**Source data:**
>>>>
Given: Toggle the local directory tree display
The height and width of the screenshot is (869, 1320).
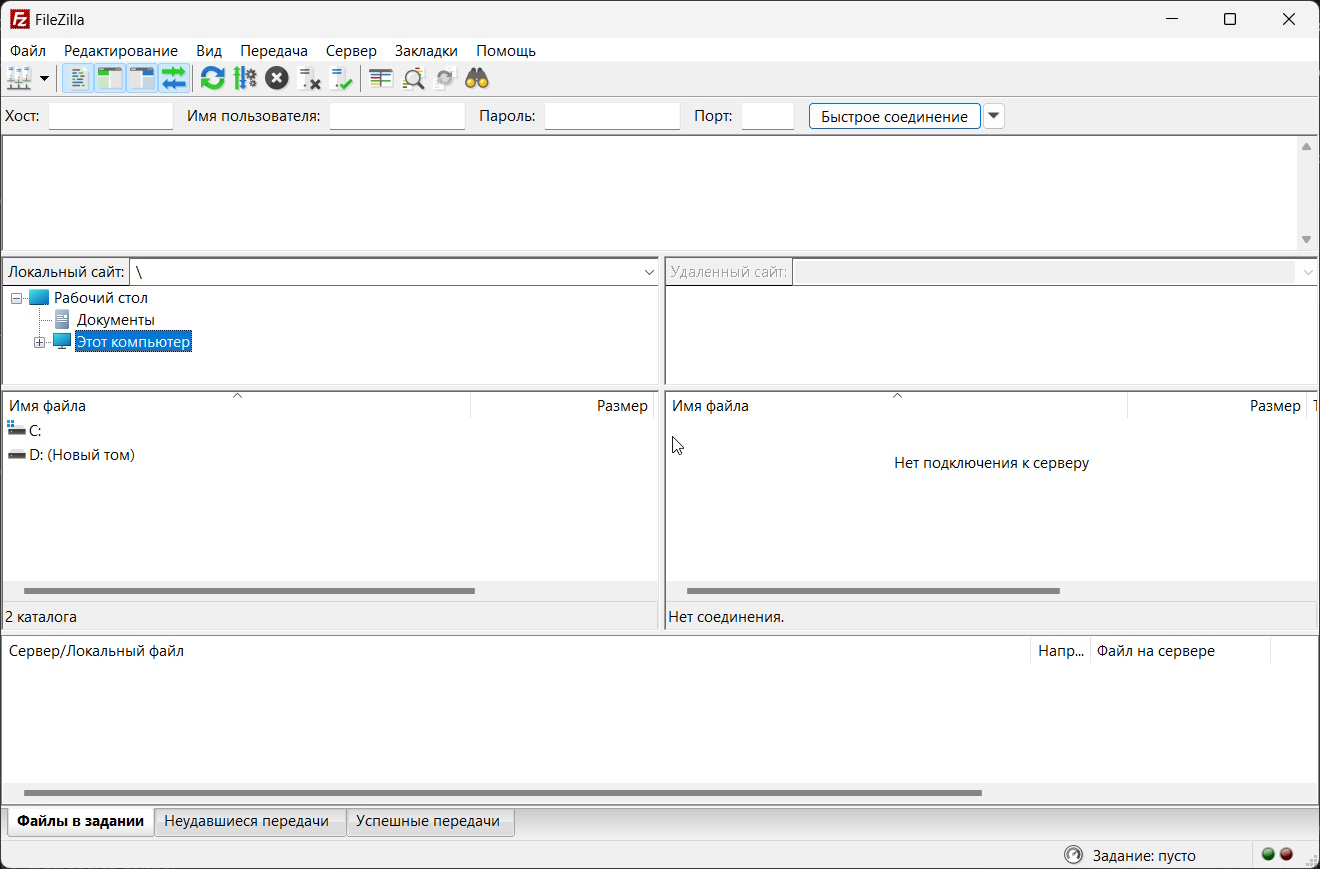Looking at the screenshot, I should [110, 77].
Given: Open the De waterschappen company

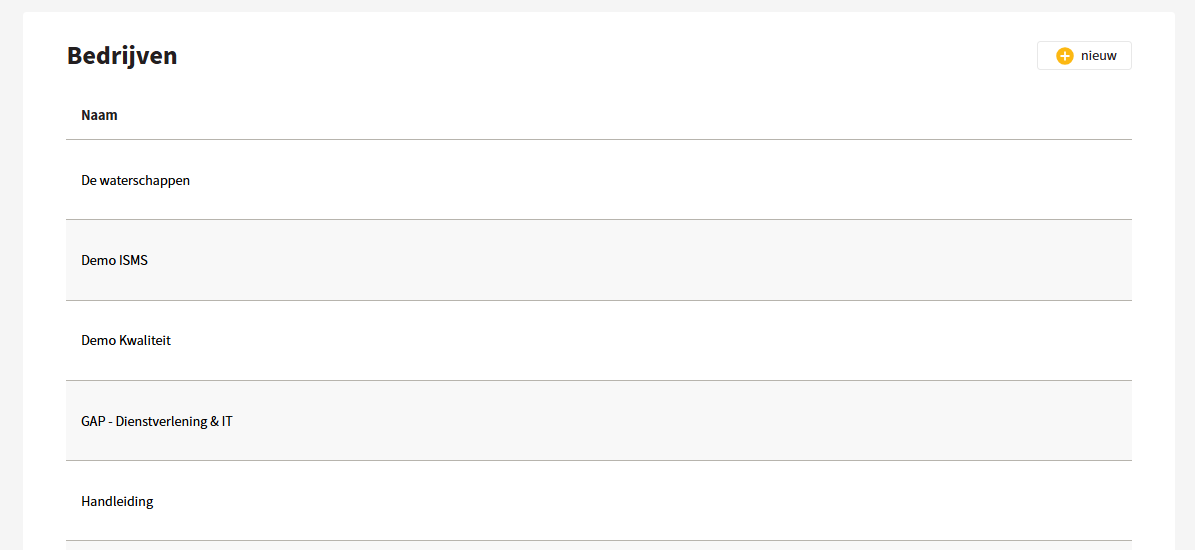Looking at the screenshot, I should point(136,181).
<<<<
>>>>
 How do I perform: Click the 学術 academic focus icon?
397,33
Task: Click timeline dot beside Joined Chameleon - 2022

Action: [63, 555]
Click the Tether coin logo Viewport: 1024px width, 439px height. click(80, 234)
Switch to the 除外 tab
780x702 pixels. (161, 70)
<<<<
>>>>
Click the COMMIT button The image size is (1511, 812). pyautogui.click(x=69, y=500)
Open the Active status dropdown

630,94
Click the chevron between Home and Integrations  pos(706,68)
<<<<
**Problem description:**
With the first line being the one containing "Click the COMMIT" and the last line the one containing "Click the chevron", transcribe exactly the lines above that fall in that range.

**Result of the task:**
Click the COMMIT button The image size is (1511, 812). pyautogui.click(x=69, y=500)
Open the Active status dropdown

630,94
Click the chevron between Home and Integrations  pos(706,68)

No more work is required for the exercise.